WHAT YOU ARE ASKED TO DO –
The line containing "This screenshot has width=449, height=800." and each line after it, through the final line of the data, are to be retyped exactly, with pictures left out.
INPUT RECORDS START
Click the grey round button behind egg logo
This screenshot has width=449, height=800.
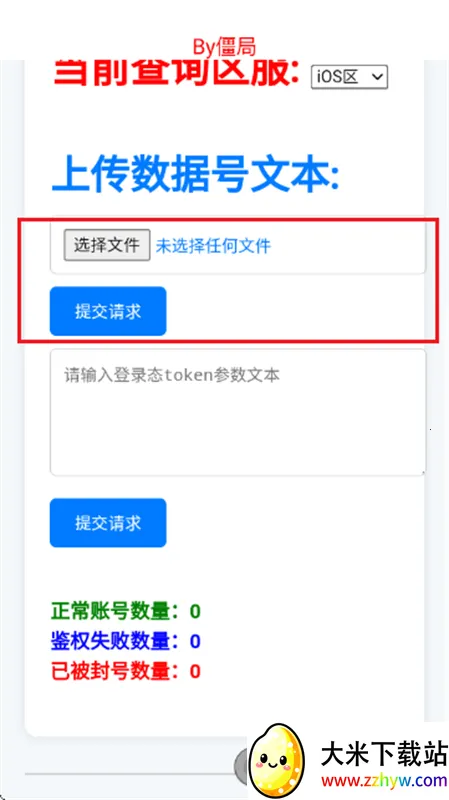(243, 764)
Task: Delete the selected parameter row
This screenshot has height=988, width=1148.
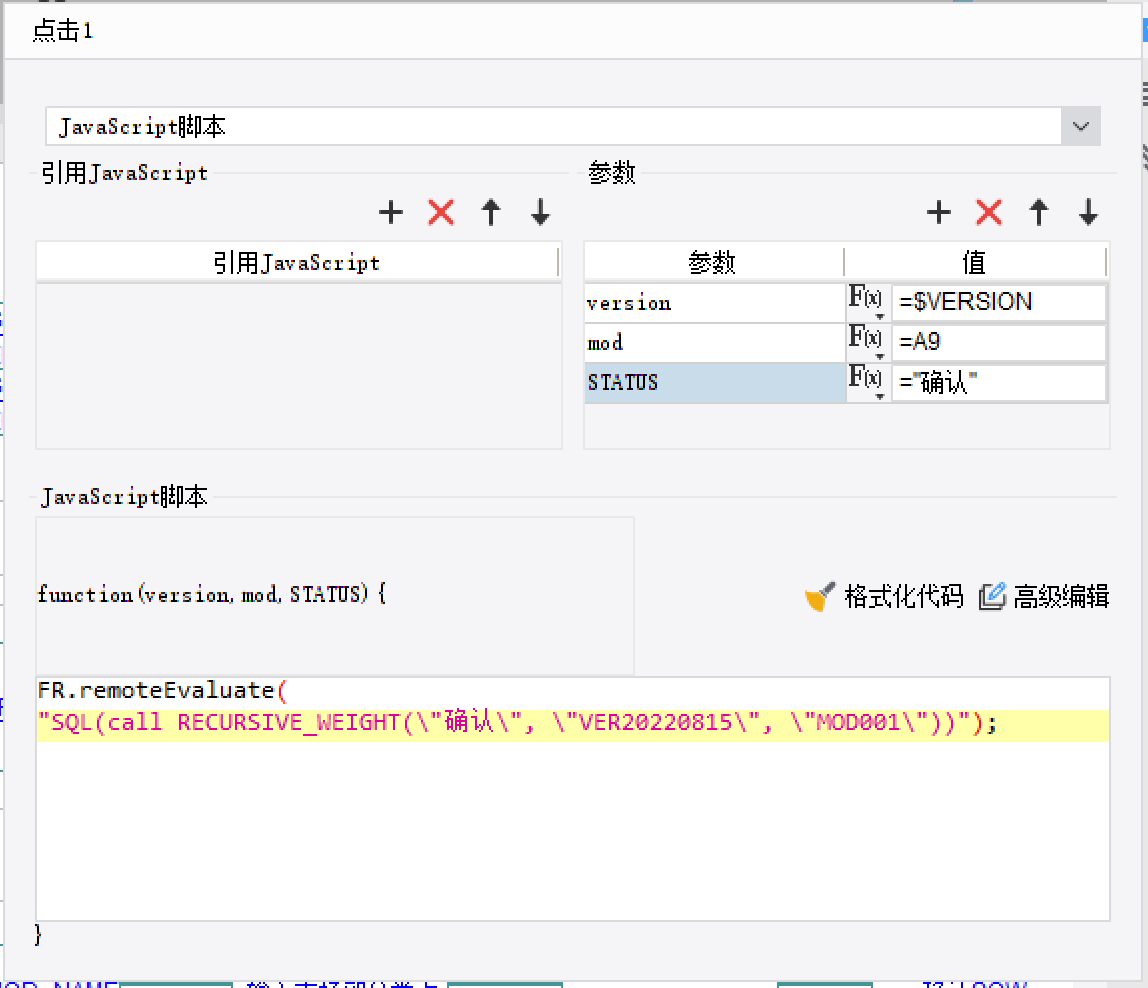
INPUT RECORDS END
YOUR RESPONSE –
This screenshot has width=449, height=800.
(243, 764)
Task: Delete the selected parameter row
This screenshot has height=988, width=1148.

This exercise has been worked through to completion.